Entries provided:

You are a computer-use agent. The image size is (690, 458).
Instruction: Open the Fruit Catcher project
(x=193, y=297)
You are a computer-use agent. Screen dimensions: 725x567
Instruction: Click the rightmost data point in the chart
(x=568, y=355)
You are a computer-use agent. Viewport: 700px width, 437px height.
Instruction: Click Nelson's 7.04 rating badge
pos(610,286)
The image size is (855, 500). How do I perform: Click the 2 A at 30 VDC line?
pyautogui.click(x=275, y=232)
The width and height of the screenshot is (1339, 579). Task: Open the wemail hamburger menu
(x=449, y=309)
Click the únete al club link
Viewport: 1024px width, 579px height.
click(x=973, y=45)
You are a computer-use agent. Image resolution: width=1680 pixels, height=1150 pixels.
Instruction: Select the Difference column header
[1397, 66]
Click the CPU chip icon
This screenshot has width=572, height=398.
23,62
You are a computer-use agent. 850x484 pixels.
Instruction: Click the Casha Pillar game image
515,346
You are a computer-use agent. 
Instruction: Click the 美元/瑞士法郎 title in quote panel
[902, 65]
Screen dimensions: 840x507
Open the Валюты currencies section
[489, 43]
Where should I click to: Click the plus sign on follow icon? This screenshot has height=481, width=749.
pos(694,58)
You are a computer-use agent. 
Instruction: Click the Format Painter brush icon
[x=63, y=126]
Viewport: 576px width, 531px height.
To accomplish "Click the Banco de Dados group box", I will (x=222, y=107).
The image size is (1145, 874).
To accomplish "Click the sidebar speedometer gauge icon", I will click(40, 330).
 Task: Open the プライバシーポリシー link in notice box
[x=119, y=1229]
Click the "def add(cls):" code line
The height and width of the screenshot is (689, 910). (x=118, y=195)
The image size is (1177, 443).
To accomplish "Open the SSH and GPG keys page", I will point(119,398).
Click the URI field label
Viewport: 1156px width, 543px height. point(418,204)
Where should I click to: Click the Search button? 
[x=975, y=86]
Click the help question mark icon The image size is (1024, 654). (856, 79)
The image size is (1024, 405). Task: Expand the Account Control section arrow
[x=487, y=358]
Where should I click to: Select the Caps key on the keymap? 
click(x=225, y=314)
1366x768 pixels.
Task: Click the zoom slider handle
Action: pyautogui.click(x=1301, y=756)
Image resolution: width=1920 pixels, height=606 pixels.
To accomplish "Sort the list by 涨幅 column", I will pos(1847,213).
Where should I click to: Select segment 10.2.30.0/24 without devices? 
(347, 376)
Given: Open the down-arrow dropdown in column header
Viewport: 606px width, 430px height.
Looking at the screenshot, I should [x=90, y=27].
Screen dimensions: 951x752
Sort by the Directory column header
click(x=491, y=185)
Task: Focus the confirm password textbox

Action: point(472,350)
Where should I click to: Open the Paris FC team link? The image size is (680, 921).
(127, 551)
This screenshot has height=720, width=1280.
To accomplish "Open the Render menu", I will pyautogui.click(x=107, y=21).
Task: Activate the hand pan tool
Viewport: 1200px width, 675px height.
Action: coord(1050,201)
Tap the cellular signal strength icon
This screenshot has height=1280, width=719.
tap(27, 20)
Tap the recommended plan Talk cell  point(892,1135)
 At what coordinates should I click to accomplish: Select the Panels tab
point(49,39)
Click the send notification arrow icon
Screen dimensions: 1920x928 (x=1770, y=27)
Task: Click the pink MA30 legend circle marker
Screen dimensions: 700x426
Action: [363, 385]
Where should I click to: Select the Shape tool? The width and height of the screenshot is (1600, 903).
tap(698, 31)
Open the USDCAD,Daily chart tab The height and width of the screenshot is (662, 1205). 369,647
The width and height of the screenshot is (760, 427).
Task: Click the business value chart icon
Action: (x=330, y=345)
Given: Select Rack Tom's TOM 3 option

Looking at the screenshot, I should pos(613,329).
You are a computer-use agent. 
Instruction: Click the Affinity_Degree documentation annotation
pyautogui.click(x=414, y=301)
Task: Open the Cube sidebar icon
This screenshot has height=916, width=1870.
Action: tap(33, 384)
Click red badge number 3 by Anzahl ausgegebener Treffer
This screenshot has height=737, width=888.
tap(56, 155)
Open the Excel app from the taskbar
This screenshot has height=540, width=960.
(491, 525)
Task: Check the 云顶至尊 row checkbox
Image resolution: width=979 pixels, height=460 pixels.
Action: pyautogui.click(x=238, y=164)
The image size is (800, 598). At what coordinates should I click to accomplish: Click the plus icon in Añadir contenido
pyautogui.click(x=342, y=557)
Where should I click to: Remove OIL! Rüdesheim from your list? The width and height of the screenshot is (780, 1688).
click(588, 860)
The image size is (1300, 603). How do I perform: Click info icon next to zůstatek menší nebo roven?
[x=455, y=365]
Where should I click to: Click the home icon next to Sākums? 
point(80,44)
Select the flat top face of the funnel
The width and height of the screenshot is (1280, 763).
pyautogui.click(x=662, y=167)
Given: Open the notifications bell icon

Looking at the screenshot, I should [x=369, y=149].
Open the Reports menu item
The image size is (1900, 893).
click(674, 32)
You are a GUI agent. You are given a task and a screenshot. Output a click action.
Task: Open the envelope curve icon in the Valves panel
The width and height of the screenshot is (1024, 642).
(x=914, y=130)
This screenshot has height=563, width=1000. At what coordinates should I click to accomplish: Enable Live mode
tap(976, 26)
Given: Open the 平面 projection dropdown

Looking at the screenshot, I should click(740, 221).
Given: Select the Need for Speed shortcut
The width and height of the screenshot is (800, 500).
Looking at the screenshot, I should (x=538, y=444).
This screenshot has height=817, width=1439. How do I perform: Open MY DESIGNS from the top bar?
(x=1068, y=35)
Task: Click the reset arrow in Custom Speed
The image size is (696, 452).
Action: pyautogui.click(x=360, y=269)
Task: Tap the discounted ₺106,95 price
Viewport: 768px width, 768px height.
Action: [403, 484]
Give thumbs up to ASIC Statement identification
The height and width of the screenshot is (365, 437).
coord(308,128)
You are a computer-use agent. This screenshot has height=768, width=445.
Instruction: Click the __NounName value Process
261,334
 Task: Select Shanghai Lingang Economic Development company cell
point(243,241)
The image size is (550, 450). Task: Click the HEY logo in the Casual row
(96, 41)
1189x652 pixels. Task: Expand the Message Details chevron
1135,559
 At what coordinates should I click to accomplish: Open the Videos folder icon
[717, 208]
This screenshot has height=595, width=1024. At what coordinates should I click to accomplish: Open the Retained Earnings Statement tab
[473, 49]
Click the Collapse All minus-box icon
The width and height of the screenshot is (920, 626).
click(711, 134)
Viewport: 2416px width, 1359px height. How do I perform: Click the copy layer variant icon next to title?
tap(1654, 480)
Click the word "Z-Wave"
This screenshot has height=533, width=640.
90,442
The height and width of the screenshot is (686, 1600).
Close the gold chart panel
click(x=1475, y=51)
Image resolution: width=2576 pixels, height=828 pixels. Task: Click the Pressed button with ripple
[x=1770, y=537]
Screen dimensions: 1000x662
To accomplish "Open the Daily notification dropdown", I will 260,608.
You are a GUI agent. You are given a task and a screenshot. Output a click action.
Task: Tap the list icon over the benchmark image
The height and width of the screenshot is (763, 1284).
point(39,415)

Task objective: What is needed is the number of lines in the data that contain "computer", given with nothing else.

Solution for this problem: 9